Le 9 juillet dernier, la Maison Blanche a déroulé le tapis rouge pour un « mini-sommet » africain, conviant les dirigeants de cinq nations choisies : Mauritanie, Guinée-Bissau, Libéria, Sénégal et Gabon. Près de deux mois plus tard, le faste de la rencontre s’est estompé, laissant place à une analyse plus froide de ce qui apparaît comme la nouvelle doctrine de l’administration Trump pour l’Afrique : une rupture radicale avec le passé, pragmatique pour certains, dangereusement réductrice pour d’autres.

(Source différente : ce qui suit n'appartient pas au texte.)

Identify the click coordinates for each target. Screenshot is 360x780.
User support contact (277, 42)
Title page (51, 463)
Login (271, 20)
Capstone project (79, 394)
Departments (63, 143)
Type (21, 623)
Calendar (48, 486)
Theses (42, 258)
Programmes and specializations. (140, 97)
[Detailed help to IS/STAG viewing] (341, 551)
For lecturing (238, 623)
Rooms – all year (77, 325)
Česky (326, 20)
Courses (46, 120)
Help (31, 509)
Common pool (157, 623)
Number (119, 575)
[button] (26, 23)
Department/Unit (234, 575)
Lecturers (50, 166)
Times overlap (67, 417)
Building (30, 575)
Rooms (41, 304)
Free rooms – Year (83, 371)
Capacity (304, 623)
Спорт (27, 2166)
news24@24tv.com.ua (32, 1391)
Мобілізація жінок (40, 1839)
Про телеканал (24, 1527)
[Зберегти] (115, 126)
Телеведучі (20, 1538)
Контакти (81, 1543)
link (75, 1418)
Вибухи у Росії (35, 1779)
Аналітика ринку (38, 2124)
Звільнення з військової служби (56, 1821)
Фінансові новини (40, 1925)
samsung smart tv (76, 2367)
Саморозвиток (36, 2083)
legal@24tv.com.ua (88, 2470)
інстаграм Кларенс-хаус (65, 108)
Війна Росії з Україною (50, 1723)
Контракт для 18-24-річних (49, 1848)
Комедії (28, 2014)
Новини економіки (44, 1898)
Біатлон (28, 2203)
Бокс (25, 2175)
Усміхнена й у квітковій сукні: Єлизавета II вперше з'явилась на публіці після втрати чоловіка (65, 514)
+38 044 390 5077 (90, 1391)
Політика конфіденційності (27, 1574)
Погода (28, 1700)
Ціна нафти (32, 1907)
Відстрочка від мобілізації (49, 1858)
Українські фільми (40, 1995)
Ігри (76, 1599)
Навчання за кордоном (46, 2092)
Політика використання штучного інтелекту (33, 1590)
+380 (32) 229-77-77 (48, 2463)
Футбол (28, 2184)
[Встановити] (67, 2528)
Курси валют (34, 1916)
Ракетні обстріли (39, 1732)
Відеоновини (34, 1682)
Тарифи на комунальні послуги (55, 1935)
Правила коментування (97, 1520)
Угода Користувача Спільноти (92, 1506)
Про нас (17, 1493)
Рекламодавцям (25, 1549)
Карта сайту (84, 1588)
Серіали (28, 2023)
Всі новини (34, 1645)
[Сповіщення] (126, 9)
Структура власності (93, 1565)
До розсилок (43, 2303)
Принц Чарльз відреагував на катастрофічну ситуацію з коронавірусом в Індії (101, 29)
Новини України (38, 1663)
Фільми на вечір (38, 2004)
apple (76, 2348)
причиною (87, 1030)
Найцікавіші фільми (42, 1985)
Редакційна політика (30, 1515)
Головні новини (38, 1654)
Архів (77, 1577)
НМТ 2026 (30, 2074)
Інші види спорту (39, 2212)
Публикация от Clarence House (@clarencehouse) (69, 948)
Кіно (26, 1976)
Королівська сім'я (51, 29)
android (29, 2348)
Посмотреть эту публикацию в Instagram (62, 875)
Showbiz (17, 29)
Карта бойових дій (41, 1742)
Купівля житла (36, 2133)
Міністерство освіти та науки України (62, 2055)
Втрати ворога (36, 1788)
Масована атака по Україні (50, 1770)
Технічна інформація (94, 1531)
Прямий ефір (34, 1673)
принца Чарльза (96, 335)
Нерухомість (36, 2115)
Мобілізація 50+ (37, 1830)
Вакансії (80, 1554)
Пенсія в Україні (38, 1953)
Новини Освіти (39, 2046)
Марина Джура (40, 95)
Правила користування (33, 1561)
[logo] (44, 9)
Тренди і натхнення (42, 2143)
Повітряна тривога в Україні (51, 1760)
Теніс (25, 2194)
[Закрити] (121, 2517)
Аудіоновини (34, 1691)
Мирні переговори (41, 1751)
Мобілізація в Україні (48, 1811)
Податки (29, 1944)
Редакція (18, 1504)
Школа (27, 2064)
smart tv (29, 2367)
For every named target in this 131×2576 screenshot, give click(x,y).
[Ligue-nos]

Une stratégie de division assumée
Le premier acte fort de ce sommet fut l’absence des invités. Aucune des puissances traditionnelles du continent – Nigeria, Afrique du Sud, Égypte, Éthiopie – n’était présente. La raison est limpide : leur appartenance ou leur proximité avec le bloc des BRICS, considéré par Washington comme un regroupement aux politiques « anti-américaines ». En se tournant vers des nations plus modestes, qualifiées par l’analyste Christopher Afoke Isike de « proies faciles » (« low-hanging fruit »), Trump envoie un message clair : l’Amérique choisira ses partenaires à la carte, privilégiant ceux qui ne sont pas alignés avec ses adversaires stratégiques, la Chine et la Russie.

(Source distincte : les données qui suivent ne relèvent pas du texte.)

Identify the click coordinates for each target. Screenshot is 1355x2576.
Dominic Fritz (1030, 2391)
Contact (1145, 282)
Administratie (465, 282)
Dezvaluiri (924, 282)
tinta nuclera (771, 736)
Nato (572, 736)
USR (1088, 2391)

« Le business d’abord », le slogan d’une rupture radicale
Le second pilier de cette doctrine est le remplacement de l’aide par le commerce, une politique « transactionnelle qui troque la charité contre des investissements stratégiques américains ». La dissolution de l’agence d’aide humanitaire USAID, annoncée le 1er juillet par le Secrétaire d’État Marco Rubio, en est le symbole le plus brutal. Trump ne s’en cache pas : il s’intéresse au « potentiel commercial énorme » de l’Afrique et à ses richesses minières, comme l’a montré sa déclaration sur l’obtention par les USA de « droits miniers du Congo » suite à un accord de paix, même si les textes ne le confirment pas explicitement. Le message aux dirigeants africains est simple : « l’Amérique d’abord », et les partenariats seront dictés par les intérêts commerciaux américains.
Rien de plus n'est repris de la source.